▶ **To do**
Your task is to copy each line of the material that holds the word "logo".

[[ Records provided open ]]

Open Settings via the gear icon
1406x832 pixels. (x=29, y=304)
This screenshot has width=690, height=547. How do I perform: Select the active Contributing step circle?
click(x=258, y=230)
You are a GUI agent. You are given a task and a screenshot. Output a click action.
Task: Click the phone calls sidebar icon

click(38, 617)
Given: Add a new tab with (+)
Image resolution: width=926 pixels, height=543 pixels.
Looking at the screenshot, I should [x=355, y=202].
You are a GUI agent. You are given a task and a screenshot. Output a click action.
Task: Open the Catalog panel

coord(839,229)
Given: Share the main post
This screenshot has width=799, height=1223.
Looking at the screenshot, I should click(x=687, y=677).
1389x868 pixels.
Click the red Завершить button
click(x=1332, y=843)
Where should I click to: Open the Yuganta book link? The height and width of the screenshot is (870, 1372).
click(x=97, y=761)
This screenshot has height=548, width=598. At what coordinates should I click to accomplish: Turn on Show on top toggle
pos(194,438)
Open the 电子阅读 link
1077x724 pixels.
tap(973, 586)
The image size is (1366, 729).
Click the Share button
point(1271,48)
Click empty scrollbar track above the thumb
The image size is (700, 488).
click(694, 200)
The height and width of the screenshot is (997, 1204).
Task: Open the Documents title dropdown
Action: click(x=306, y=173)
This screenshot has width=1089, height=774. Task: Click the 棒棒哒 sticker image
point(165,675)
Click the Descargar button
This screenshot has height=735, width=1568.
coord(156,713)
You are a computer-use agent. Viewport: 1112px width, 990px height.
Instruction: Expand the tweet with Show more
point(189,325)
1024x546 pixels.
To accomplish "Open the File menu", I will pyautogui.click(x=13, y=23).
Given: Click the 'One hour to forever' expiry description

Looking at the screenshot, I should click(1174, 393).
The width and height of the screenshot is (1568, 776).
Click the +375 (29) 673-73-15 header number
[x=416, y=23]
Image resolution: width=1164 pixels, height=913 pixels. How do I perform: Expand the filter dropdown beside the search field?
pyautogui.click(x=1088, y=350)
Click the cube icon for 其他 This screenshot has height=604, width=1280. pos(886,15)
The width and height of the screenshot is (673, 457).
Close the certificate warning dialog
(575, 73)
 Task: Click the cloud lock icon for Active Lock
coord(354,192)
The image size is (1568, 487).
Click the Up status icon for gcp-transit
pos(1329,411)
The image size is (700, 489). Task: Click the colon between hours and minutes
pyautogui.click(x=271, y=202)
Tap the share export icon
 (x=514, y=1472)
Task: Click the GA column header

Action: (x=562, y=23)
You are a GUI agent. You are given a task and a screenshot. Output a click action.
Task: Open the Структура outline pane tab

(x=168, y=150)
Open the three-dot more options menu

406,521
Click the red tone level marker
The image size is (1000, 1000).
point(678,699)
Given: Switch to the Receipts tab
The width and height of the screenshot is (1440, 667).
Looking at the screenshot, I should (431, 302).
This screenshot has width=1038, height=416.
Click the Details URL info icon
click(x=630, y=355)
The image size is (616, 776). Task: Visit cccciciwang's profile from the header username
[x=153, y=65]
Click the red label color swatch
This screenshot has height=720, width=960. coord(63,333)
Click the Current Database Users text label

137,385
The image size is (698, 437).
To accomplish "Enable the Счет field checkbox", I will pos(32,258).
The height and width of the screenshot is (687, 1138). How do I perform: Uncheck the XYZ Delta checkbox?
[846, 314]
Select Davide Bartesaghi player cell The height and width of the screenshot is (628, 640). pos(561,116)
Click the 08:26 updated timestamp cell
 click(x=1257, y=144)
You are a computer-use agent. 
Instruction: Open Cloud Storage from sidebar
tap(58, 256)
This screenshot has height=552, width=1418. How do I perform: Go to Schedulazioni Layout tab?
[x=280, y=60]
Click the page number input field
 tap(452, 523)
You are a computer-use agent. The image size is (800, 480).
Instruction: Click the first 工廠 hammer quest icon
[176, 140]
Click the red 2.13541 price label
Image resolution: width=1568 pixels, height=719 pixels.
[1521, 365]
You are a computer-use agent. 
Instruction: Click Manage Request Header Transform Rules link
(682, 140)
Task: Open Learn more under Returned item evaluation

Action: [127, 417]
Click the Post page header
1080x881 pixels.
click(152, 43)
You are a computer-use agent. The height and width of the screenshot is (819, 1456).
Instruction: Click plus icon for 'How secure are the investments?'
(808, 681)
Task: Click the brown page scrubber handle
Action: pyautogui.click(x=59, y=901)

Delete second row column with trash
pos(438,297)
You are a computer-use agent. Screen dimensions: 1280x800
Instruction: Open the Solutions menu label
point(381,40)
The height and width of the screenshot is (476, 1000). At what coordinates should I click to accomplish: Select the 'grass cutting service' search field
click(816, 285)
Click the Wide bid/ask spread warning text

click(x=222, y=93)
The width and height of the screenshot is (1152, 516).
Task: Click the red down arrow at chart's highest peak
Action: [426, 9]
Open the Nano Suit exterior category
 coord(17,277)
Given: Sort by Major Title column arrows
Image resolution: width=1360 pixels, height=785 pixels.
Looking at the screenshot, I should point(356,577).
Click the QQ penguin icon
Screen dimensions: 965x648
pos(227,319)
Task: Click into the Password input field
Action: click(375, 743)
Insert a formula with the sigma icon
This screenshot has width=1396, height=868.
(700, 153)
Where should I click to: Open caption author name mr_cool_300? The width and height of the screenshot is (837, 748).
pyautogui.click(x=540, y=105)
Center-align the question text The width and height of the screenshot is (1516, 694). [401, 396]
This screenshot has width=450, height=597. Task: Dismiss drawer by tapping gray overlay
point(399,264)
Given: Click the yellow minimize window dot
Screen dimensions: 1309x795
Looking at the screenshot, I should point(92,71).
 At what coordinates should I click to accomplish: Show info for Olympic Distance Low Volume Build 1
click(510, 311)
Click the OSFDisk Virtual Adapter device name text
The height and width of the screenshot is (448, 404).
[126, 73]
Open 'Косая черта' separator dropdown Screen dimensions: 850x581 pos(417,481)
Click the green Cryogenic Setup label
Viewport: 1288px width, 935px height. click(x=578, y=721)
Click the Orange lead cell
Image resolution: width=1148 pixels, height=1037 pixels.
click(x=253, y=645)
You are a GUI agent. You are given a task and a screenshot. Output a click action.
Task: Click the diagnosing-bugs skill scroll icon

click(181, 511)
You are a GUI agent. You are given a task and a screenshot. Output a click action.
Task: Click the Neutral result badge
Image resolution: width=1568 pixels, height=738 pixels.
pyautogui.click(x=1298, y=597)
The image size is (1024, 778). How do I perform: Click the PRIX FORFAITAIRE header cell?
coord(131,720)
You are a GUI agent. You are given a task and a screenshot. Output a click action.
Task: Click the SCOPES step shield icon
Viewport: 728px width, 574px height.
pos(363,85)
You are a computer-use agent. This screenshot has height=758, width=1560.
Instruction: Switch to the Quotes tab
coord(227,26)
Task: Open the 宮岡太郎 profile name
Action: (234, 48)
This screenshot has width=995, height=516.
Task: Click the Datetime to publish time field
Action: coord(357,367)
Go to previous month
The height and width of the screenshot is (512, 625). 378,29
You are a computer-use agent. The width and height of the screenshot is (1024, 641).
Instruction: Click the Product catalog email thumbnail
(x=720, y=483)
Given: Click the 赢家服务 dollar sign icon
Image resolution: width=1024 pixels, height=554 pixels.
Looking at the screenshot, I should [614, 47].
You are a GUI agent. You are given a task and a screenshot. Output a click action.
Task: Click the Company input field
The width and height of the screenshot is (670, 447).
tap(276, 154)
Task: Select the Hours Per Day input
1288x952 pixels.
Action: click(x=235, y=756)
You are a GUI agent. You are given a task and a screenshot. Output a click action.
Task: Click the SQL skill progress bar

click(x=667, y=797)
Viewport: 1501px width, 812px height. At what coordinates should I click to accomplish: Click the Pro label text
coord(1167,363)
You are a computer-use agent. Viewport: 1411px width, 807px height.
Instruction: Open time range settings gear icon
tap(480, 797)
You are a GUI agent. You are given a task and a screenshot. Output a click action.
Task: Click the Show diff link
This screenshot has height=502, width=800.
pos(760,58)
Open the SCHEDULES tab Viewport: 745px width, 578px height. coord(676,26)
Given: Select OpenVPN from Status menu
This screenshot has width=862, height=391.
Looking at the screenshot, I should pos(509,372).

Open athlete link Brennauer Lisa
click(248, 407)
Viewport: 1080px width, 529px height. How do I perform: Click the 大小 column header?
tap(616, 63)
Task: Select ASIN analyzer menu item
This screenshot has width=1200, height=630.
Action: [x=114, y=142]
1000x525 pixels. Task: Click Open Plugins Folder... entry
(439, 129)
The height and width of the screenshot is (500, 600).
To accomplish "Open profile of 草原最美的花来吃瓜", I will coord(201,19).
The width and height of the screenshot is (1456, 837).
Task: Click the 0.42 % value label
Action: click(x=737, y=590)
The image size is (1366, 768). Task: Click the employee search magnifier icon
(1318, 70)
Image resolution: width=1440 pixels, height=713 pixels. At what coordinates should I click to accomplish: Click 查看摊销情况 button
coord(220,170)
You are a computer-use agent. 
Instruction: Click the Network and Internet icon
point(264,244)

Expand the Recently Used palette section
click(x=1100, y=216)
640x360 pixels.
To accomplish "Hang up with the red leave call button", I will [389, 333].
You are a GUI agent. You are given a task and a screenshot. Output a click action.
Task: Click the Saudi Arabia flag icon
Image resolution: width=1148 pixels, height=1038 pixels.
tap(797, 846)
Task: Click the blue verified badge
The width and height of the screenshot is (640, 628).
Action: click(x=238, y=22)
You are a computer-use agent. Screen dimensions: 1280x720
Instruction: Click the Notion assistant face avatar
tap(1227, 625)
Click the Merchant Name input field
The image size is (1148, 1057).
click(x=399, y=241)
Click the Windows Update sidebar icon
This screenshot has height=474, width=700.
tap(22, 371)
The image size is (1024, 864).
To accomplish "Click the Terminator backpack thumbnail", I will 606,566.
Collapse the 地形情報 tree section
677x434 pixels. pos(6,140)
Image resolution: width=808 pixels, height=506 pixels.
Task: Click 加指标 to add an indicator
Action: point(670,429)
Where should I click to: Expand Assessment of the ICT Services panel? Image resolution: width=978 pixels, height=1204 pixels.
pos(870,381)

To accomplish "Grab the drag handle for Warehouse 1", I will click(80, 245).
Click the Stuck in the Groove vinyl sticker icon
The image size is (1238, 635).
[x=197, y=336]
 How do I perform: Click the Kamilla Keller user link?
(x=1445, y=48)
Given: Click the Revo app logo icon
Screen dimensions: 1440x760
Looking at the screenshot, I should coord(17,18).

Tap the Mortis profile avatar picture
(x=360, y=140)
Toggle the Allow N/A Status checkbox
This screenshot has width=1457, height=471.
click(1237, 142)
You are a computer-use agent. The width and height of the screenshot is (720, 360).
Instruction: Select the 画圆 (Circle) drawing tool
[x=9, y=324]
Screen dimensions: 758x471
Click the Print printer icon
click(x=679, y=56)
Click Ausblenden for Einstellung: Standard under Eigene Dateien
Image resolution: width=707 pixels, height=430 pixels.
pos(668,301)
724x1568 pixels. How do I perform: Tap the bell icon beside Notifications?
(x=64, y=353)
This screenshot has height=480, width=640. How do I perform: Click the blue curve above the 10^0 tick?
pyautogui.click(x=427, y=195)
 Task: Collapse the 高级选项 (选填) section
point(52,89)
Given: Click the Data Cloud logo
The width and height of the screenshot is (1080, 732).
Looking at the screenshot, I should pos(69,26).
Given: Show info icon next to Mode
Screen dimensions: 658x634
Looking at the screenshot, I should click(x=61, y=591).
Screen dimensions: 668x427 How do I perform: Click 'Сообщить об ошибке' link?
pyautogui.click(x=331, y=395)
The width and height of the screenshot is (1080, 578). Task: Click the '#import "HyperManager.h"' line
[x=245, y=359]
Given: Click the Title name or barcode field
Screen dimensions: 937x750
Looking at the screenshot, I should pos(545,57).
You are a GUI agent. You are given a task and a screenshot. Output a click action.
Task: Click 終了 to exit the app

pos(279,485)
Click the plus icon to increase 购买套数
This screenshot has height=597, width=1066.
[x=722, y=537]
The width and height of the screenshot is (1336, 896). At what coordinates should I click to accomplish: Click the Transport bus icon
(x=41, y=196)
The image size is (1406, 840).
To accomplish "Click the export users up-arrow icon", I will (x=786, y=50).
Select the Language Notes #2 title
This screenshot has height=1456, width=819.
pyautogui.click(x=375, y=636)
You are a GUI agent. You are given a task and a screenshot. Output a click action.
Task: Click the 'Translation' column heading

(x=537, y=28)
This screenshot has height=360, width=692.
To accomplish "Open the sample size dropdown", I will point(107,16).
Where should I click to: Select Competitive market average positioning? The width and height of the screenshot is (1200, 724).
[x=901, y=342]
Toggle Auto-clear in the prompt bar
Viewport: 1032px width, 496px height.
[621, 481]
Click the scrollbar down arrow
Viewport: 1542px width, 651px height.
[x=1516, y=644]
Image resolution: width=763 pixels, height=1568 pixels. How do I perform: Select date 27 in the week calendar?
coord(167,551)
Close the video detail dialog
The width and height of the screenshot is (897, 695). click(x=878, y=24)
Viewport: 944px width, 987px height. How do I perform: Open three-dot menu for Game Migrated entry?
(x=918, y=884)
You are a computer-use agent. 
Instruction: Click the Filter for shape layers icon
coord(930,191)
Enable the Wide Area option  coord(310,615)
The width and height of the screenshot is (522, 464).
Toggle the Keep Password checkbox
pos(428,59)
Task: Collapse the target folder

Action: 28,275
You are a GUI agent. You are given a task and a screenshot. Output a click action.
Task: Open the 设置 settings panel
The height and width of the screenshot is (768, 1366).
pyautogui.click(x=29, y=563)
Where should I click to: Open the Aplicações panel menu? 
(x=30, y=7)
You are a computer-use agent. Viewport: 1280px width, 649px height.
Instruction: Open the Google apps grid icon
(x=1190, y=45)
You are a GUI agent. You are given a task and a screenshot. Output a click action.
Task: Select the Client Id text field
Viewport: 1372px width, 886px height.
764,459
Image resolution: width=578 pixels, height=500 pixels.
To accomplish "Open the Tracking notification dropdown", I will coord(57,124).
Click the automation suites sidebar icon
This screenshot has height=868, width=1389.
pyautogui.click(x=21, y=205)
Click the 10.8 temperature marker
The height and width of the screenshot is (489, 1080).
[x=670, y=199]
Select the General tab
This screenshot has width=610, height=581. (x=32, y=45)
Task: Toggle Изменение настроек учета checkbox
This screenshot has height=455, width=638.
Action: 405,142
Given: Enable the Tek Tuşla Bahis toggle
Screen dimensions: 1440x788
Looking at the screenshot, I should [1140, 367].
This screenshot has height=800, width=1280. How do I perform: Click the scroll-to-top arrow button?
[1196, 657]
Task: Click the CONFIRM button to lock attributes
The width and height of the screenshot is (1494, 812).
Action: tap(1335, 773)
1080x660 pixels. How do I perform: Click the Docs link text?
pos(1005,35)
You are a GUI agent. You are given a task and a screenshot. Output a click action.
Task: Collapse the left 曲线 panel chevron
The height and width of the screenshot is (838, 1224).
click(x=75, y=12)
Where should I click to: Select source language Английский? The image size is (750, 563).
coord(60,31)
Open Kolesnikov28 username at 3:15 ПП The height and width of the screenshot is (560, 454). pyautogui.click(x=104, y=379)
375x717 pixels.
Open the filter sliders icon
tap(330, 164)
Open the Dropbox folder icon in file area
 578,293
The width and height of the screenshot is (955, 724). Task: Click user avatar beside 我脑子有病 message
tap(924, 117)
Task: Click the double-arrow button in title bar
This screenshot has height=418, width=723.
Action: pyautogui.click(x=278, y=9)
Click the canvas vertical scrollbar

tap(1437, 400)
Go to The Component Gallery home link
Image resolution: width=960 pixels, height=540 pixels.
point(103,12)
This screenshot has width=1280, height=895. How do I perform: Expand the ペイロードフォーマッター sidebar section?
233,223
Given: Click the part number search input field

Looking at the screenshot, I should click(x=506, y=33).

[[ Records provided closed ]]

▶ **Solution for this exercise**
Given: Click the Revo app logo icon
Given: Click the Data Cloud logo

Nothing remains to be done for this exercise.